Забились в автобус, толкая и отпихивая друг друга. Кто-то взял с собой склянки и котелки со жратвой, булки с пирожками. Вол прихватил свой вечный рюкзак.

– Чо в портфеле? Опять динамит принес? – спросил Турка.

– Да, динамит, – буркнул в ответ Вол.

Водила докурил и выкатил автобус на дорогу. Чапай уселся на переднее кресло и стал развлекать водителя байками.

Зашелестели пакетики, захрустели обертки.

Шпили высоких зданий подпирали низкое небо словно колоны.

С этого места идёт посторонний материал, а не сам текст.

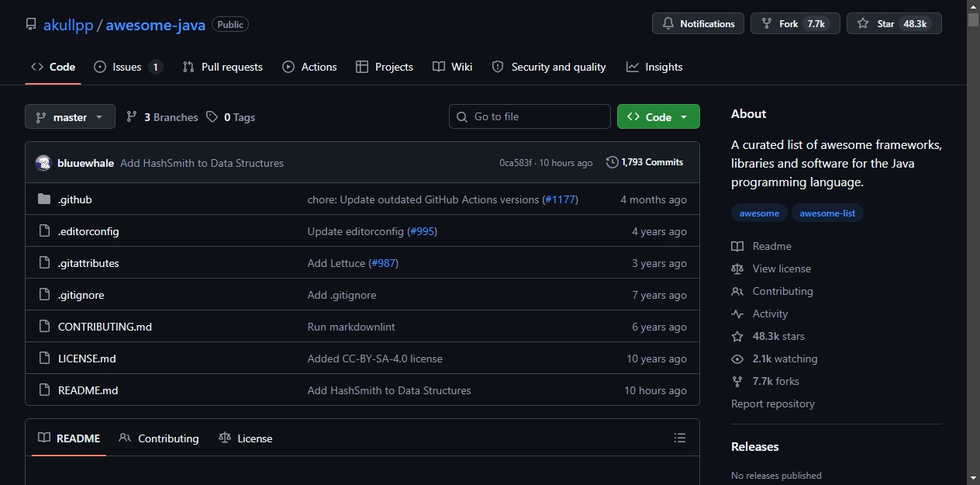The image size is (980, 485).
Task: Select the Contributing tab in README panel
Action: (159, 438)
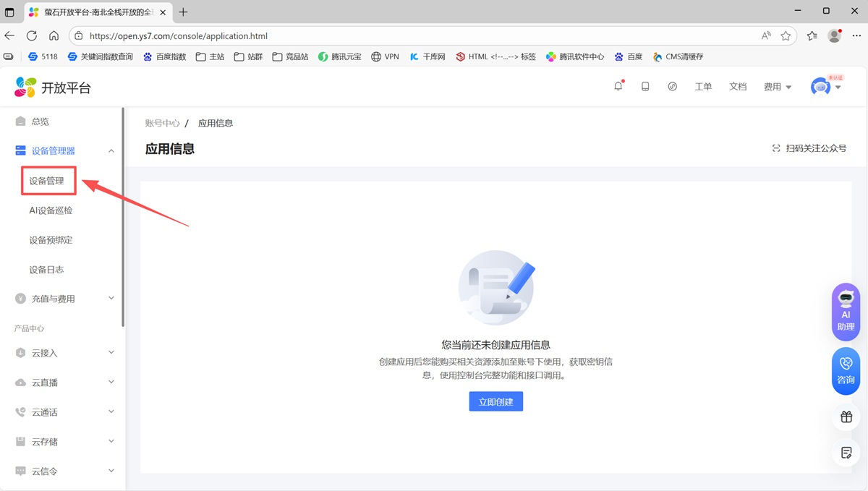The width and height of the screenshot is (868, 491).
Task: Open the 工单 menu item
Action: [x=702, y=86]
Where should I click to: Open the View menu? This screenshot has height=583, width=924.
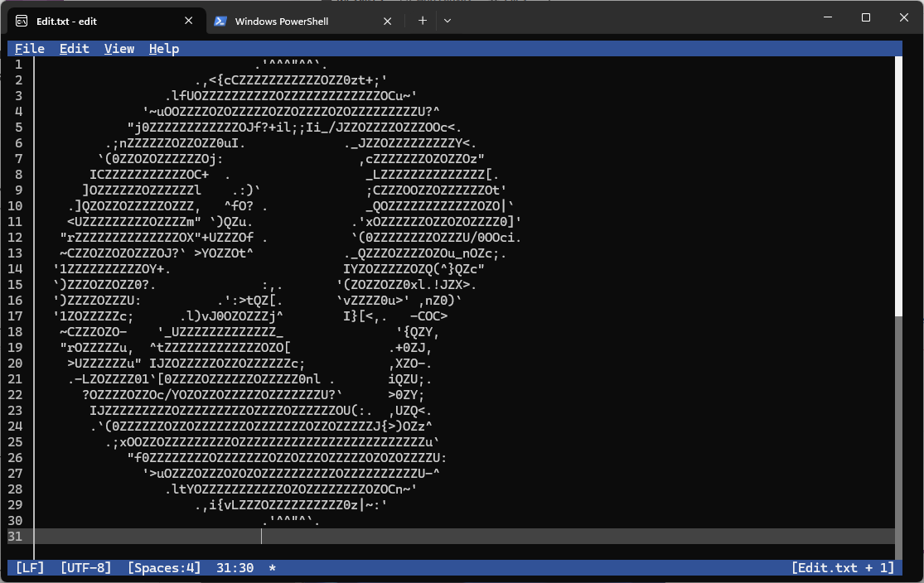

Сновали, куда-то спешили бабки с сумками, мужики прятали головы в плечи и пыхтели сигаретами, сопливые дети цеплялись за матерей, а вороны, нахохлившись, каркали на проводах.

Все было серое и тусклое.

– Как думаете, нам и впрямь боевыми дадут пострелять? – спросил Алик с заднего сиденья. – Или начесал Чапай?

– Дадут, – сказал Вова. Хмурый какой-то он сегодня, бледный. С Хазовой поссорился, что ли?

– А где Муравей? – вертел головой Турка. – Пришел он?

– Не видел. Кстати, слыхал про Бэтмана? Его ж поезд сбил.

– Как… поезд? – заморгал Турка. – Где, когда?

– На прошлой неделе. В ботанику он кататься поехал, на велике. Перетаскивал драндулет свой через пути, и ногу зажало в стрелке.

Турка замолк, переваривая услышанное. Как же это так? Бэтмана… поезд? И он до сих пор катался на велосипеде, в такую погоду? На прошлой неделе было теплее, солнышко даже проступало, но все равно.

Сразу в груди заскребло что-то, и Турка вспомнил это рукопожатие, и как внутри возник комок презрения пополам с жалостью. Теперь бедняга лежит под слоем земли, в темноте гроба, и его медленно, но верно пожирают черви.

Сначала тетя Коновой, а теперь вот Бэтман. И никто не знает, как его зовут, да и всем плевать, по большому счету, что он умер. Турка подумал, что если бы умер ОН, то о нем бы забыли еще быстрее, чем о Бэтмане. Еще представил, каково это: поезд летит, стуча колесами, гудит так, что закладывает уши, а нога зажата «стрелкой», и ты не можешь уйти с путей.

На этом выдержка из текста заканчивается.